08/08/2026 - Edición Nº1278

Política

Pymes en alerta

El stock de proyectos reprimidos: cómo podría activar 2,1 millones de empleos

07/08/2026 | El presidente de Monapi cuestionó las trabas que enfrentan las pymes y pidió medidas para impulsar el empleo y la producción.



Ser empresario pyme en la Argentina implica mucho más que llevar adelante un negocio. Para Alejandro Bestani, presidente del Movimiento Nacional Pyme (Monapi), es una vocación que requiere esfuerzo, resiliencia y compromiso contó en El Living de NewsDigitales.

“El empresario pyme es alguien que está dispuesto a lucharla, que tiene que tener mucha resiliencia. Argentina no ha sido en las últimas décadas un país fácil para las pymes, sostuvo. Sin embargo, remarcó que detrás de cada emprendimiento existe una persona que sueña con crecer.

Sector sin defensa

Bestani cuestionó que las pequeñas y medianas empresas hayan quedado relegadas durante décadas y aseguró que el problema atraviesa a distintos gobiernos. “Debería haber una defensa de oficio de las pymes. Es como un defensor oficial de las pymes. Y no lo hay”, afirmó.

En ese sentido, señaló que las empresas suelen ser escuchadas durante las campañas electorales, pero luego sus reclamos pierden protagonismo. Entre los principales obstáculos mencionó la carga impositiva, los costos laborales, los juicios y las dificultades para acceder al financiamiento.

Para el empresario, además, existe una falta de información oficial sobre el sector que dificulta la elaboración de políticas públicas. “¿Cómo querés resolver la economía si no estás relevando?”, cuestionó.

Menos cargas y más empleo

Ante este escenario, Bestani planteó dos medidas inmediatas: mejorar el financiamiento y reducir las cargas sociales. “Si vos bajás significativamente las cargas sociales, vas a formalizar mucha gente que está trabajando en negro”, explicó.

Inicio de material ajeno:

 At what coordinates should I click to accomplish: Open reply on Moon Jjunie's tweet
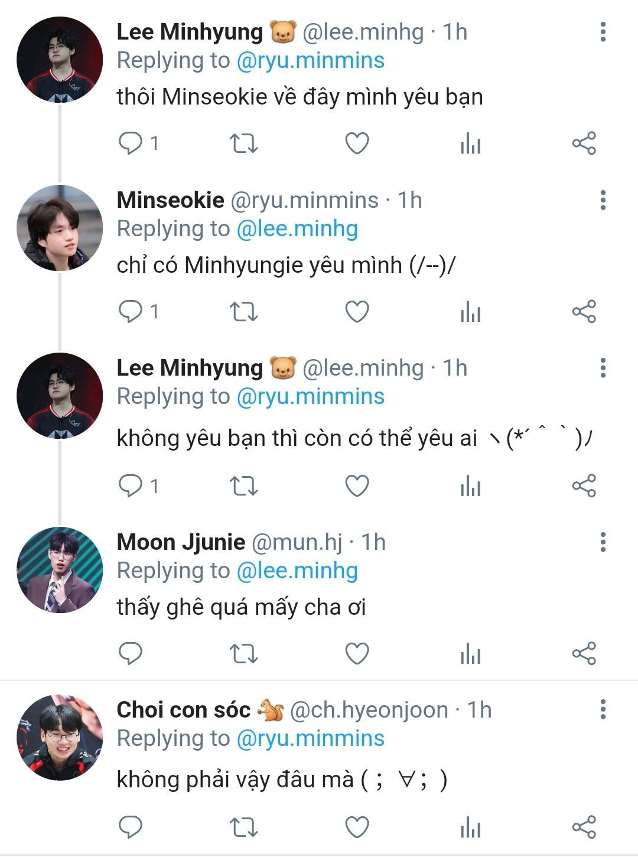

También destacó el crecimiento de los trabajadores independientes y monotributistas como una muestra de que el argentino busca alternativas para seguir trabajando pese a las dificultades.

El proyecto que queda en el cajón

Uno de los conceptos centrales que desarrolló fue el “stock de proyectos reprimidos” (SPR). Se trata de todos aquellos planes de expansión que los empresarios tienen preparados, pero no concretan por las condiciones económicas.

“Los empresarios abren un cajón y sacan el proyecto de la segunda sucursal que quieren, la otra camioneta que quieren comprar, la otra fábrica que quieren hacer o la otra línea de producto”, explicó.

Según Bestani, liberar esas iniciativas podría generar una fuerte expansión del empleo. En ese sentido, mencionó un estudio de la Fundación Observatorio Pyme que estimó la creación de alrededor de 2,1 millones de puestos de trabajo en un año a partir de una reforma integral para el sector.

El desafío político

Bestani también habló sobre la posibilidad de que los propios empresarios ingresen a la política para impulsar cambios desde adentro. “Muchos empresarios pymes están empezando a pensar si no tienen que ser ellos los candidatos”, afirmó.

Desde Monapi, explicó, buscan mantener diálogo con todos los sectores políticos. En ese marco, destacó la reunión que mantuvieron con la vicepresidenta Victoria Villarruel y el contacto permanente con legisladores.

Una historia de casi 90 años

Al frente de una empresa familiar como Inca, que tiene casi nueve décadas de historia, Bestani conoce de cerca las dificultades del sector. Actualmente, reconoció, la compañía atraviesa una etapa compleja debido al deterioro del consumo, aunque destacó la competitividad de la industria alimenticia argentina y reclamó “emparejar la cancha” frente a los costos estructurales.

Antes de cerrar, dejó un mensaje para los empresarios que continúan apostando pese al contexto. “Mi papá me decía que el empresario es el que es capaz de correr los límites de lo posible”, recordó.

Y concluyó: “Tenemos que encontrar la forma de suavizar estas condiciones que son tan agresivas para el universo pyme y explotar toda esa capacidad que tiene el argentino, todo ese genio”.